In order to have wires photo content come into Arc XP published, the adapter will need to set specific values in the Photo ANS during the transformation process. No other special endpoints or APIs are needed, other than the same Photo Center API call that sends the Photo ANS in to Arc XP.
Rate Limiting
To ensure stable performance, the adapter must control the rate at which it sends content to Arc XP APIs:
Draft API: the default API rate limit is three requests per second. This limit can be increased if there's documented throughput to justify the change. For adjustments, contact Arc XP Customer Support.
Photo Center API: While there's no enforced rate limit, Photo Center extracts metadata from each uploaded image directly in the API, rather than using a queue-based service. To avoid performance issues, we recommend limiting requests to one to two per second when importing images.
Video Center API: Though no official rate limit exists, Video Center relies on a time-sensitive transcoding service. Sending requests faster than the transcoder can process may cause a backlog, potentially delaying processing by days. To prevent this, we recommend limiting requests to two to three per second during video imports.
Ingestion Headers
When making API calls to create Draft API stories, set the ingestion header Arc-Priority: ingestion
.
curl --request POST \ --url https://api.sandbox.arctesting1.arcpublishing.com/draft/v1/story/ \ --header 'Arc-Priority: ingestion' \ --header 'Authorization: Bearer <token>' \ --header 'Content-Type: application/json' \ --data '{ans}'
There are two lanes of API traffic that come into Arc XP: a standard
lane and an ingestion
lane. Standard traffic receives priority and it is the lane that content created with the editorial tools uses. Ingestion traffic is everything else created by the Draft API. Traffic created by ingestion adapters should not come through on the standard lane unless there is a valid use case for this. If you believe you have a use case, contact Arc XP Customer Support. Arc XP reserves the right to disable an integration abusing the standard priority lane.
Content in the ingestion
lane is not sent to WebSked and is therefore not available to be added to Collections.
Resources
Draft API Getting Started (for information about Arc-Priority header)
Run Adapter on a Schedule
Unless the intent is to request content from the wire source manually, clients will need a way to kick off the start of the adapter process on a schedule. If clients are hosting the adapter on an internal server, they might use a cron job. AWS has the ability trigger events on automated schedules.
Resources
More Information
What values from the wire story should go into the creation of the Arc ID?

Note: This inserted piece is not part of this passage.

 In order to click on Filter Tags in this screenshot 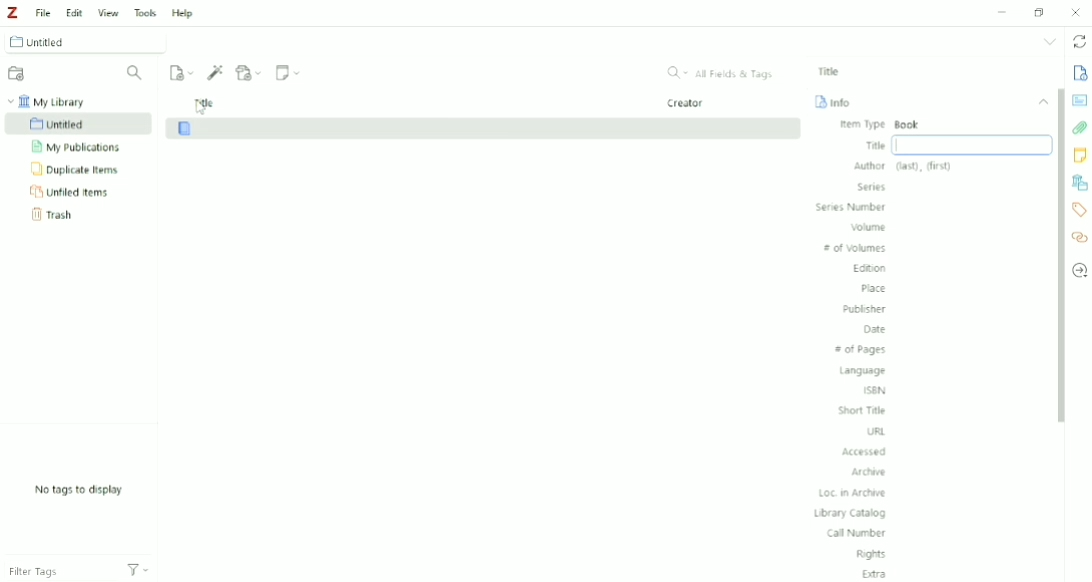, I will do `click(55, 568)`.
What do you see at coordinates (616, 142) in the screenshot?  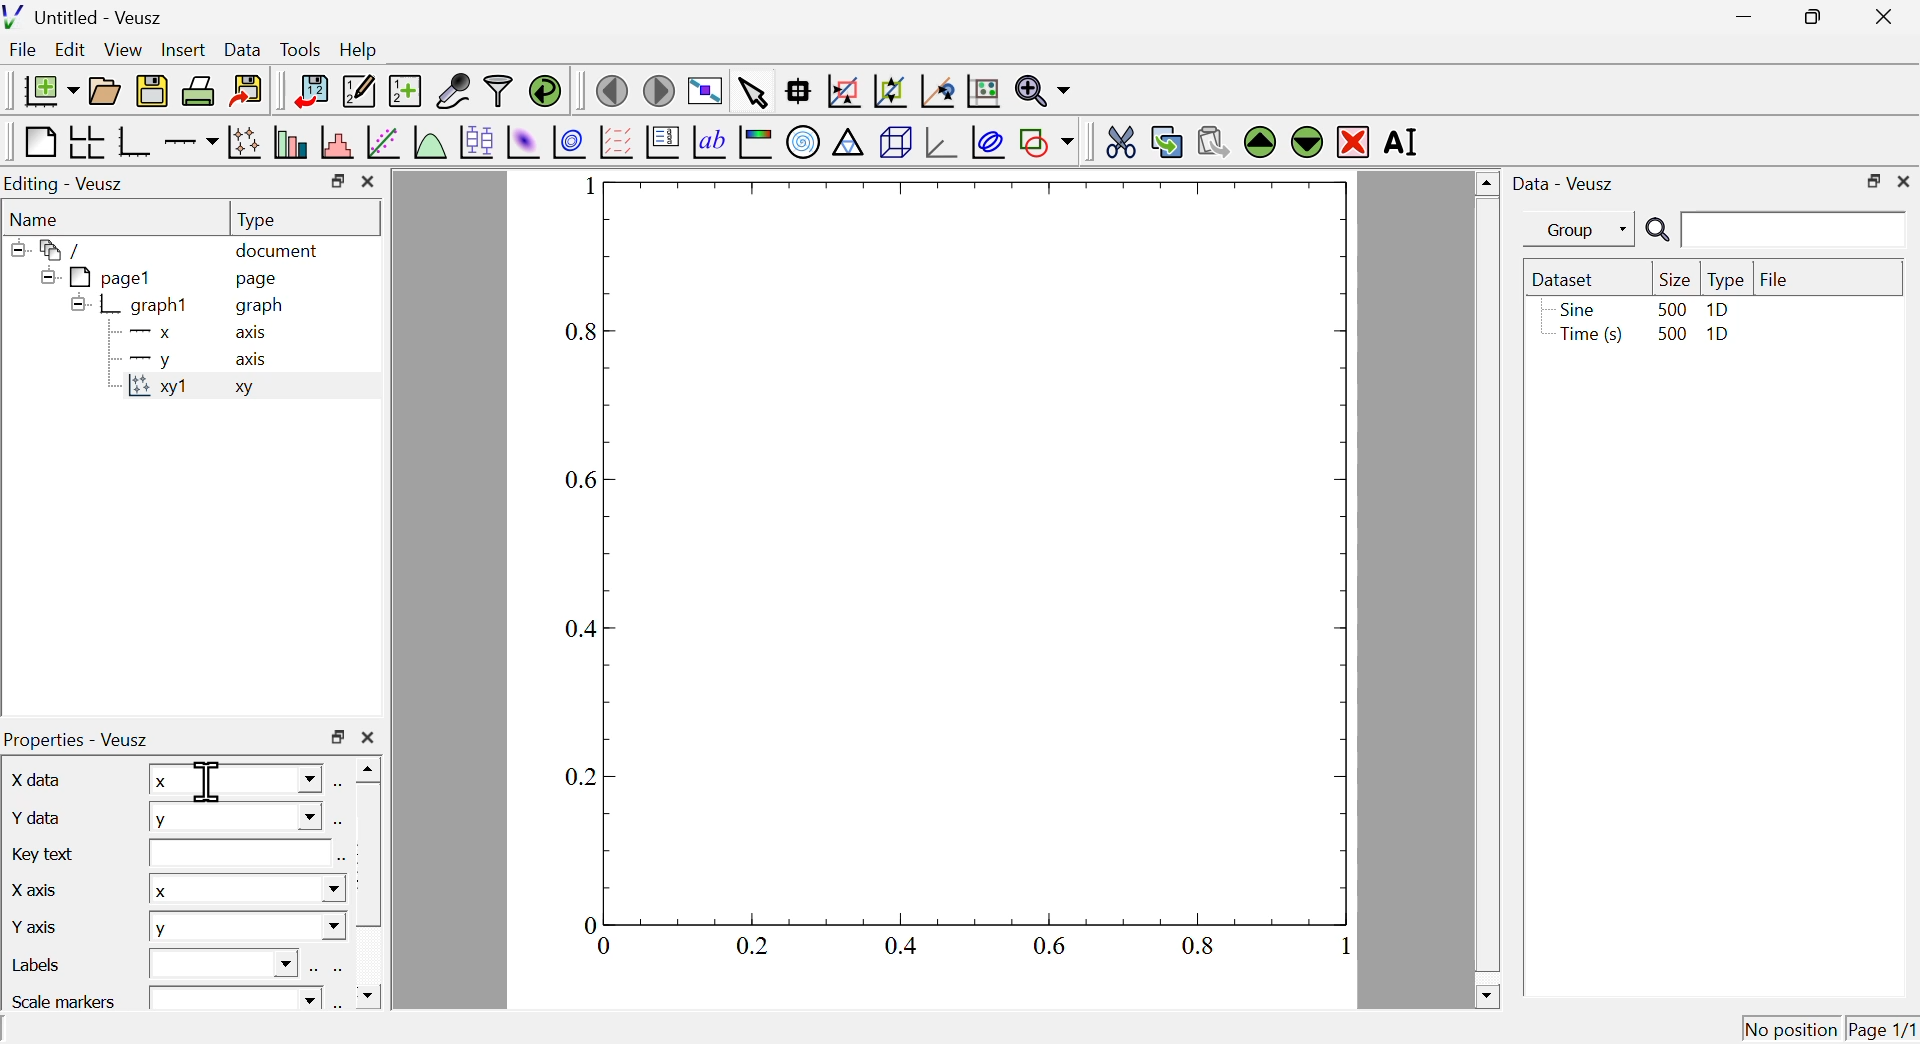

You should create a base64 encoded hash of at the very least the wire’s unique id value and your Arc XP organization id. You may also decide to add the content type to the hash, to make the resulting value more unique.
The agency requires a static IP to fetch content. Does Arc XP support this?
No, Arc XP cannot provide static IPs.
What happens on expiry?
You can unpublish or delete the content.
What if the contract from the wire company doesn’t allow us to bring in images with stories?
Program the transformation logic to skip importing the images when checking for referenced content.
What happens once my wire is complete and my contract with the agency changes?
You will need to update the code in your environment to support those changes.